進路については、大会前から公言してきた大学進学を改めて明言した。「大学に行って、レベルアップをして勝てる投手になってプロに行きたい。高卒プロで行くと、そのレベルの高さに自分が負けてしまうこともあるかもしれない。大学4年間で自分を磨きレベルアップし、プロで1年目から活躍できるような投手になりたい」と力を込めた。この日、ナインは甲子園の土を袋に詰める中で、高部投手はそれをしなかった。「自分はプロになってこの甲子園に戻ってきて投げたいという気持ちがあったので」と話した。
この日の投球にはDeNAのスカウト部長を務めた吉田孝司氏も、「決して身長が高いわけではないが、高部の一番の良さは腕の振り。スピード表示はそれほど出ていなくても、打者の手元でピュッと伸びるボールなのだろう。差し込まれていた選手が多かった。今永(カブス)のようなタイプの球質だ。もったいなかったのが、左打者には外中心の配球だったこと。シュート系のボールを覚えれば、内角を突けるようになって幅が広がる。テクニックがあればプロで十分、通用する。高部はどこまで伸びるのか。今後が楽しみな投手だ」と評価した。

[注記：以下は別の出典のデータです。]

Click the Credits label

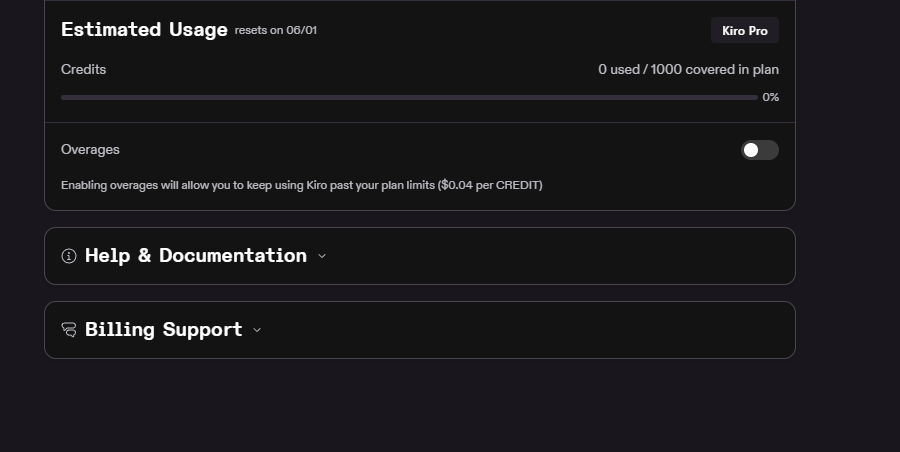[x=83, y=69]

2年連続で甲子園に出場した高部投手、この日の投球は納得いくものではなかったと思うが、「チームが苦しくても自分が粘り強く投げるってことは、自分の中では1年間で本当に成長した部分」と胸を張った。大学での4年間では不動のエースとなり、神宮のマウンドで「圧倒できる投手」を目指す。そして4年後のドラフト会議でその名前を聞く事になるだろう。
【高部 陸】 プロフィール
- 所属:聖隷クリストファー高校(3年)
- 出身:埼玉県
- ポジション:投手
- 投打:左投
- 主な特徴や実績:最速150キロの直球にスライダー、新たに習得したカーブを織り交ぜる左本格派。2年生だった昨夏に同校を初の甲子園に導き、1回戦で1失点完投を果たした。この夏の静岡大会では全6試合に登板し、36回2/3を4失点(自責3)、防御率0.74、奪三振率11.78の卓越した数字で連覇の立役者に。横浜・織田翔希、沖縄尚学・末吉良丞、山梨学院・菰田陽生とともに世代の「高校四天王」と称される。最後の夏となった佐野日大戦では9回6安打1失点10奪三振と力投したが1点に泣いた。高卒でのプロ入りではなく大学進学を選び、「大卒1年目からプロで活躍できる投手に」と、聖地への再来を誓っている。